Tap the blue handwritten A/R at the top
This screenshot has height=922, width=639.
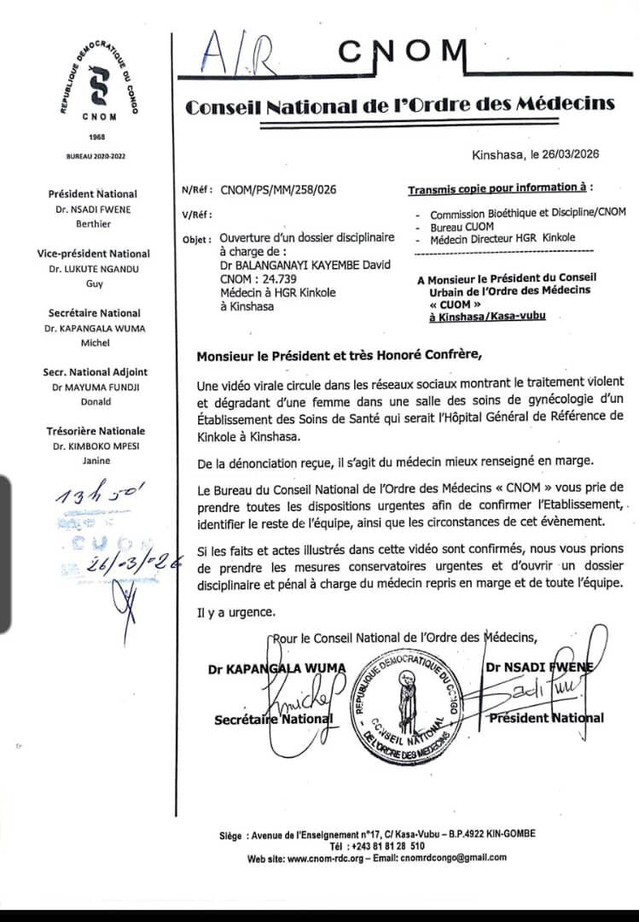click(x=232, y=55)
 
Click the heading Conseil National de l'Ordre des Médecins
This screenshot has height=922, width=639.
click(x=400, y=105)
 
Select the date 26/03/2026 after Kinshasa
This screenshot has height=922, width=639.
click(x=570, y=155)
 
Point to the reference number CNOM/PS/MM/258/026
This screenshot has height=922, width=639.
click(x=278, y=190)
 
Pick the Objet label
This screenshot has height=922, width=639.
click(x=197, y=239)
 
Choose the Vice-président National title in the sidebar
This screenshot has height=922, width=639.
click(x=94, y=254)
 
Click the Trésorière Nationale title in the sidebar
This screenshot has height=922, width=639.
click(x=96, y=431)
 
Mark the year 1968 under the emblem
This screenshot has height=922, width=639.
click(x=96, y=137)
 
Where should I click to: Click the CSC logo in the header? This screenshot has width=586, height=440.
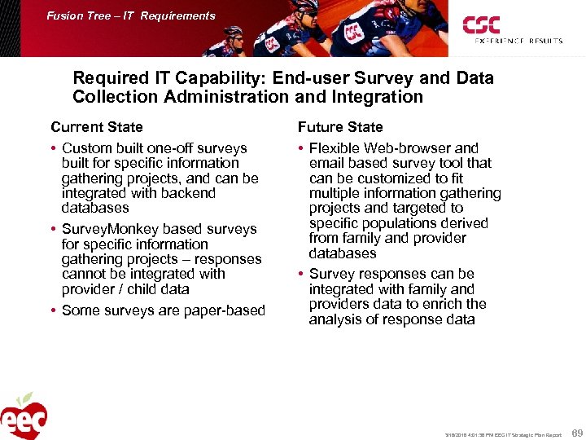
----
Task to carry out:
Give all the lines above as a numbered list, without the blank lines and without the pictures.

Expected answer:
1. Tap the blue handwritten A/R at the top
2. This screenshot has height=922, width=639.
3. click(x=232, y=55)
4. Click the heading Conseil National de l'Ordre des Médecins
5. This screenshot has height=922, width=639.
6. click(x=400, y=105)
7. Select the date 26/03/2026 after Kinshasa
8. This screenshot has height=922, width=639.
9. click(x=570, y=155)
10. Point to the reference number CNOM/PS/MM/258/026
11. This screenshot has height=922, width=639.
12. click(x=278, y=190)
13. Pick the Objet label
14. This screenshot has height=922, width=639.
15. click(x=197, y=239)
16. Choose the Vice-président National title in the sidebar
17. This screenshot has height=922, width=639.
18. click(x=94, y=254)
19. Click the Trésorière Nationale title in the sidebar
20. This screenshot has height=922, width=639.
21. click(x=96, y=431)
22. Mark the year 1968 under the emblem
23. This screenshot has height=922, width=639.
24. click(x=96, y=137)
25. Where should I click to: Click the CSC logo in the header? This screenshot has width=586, height=440.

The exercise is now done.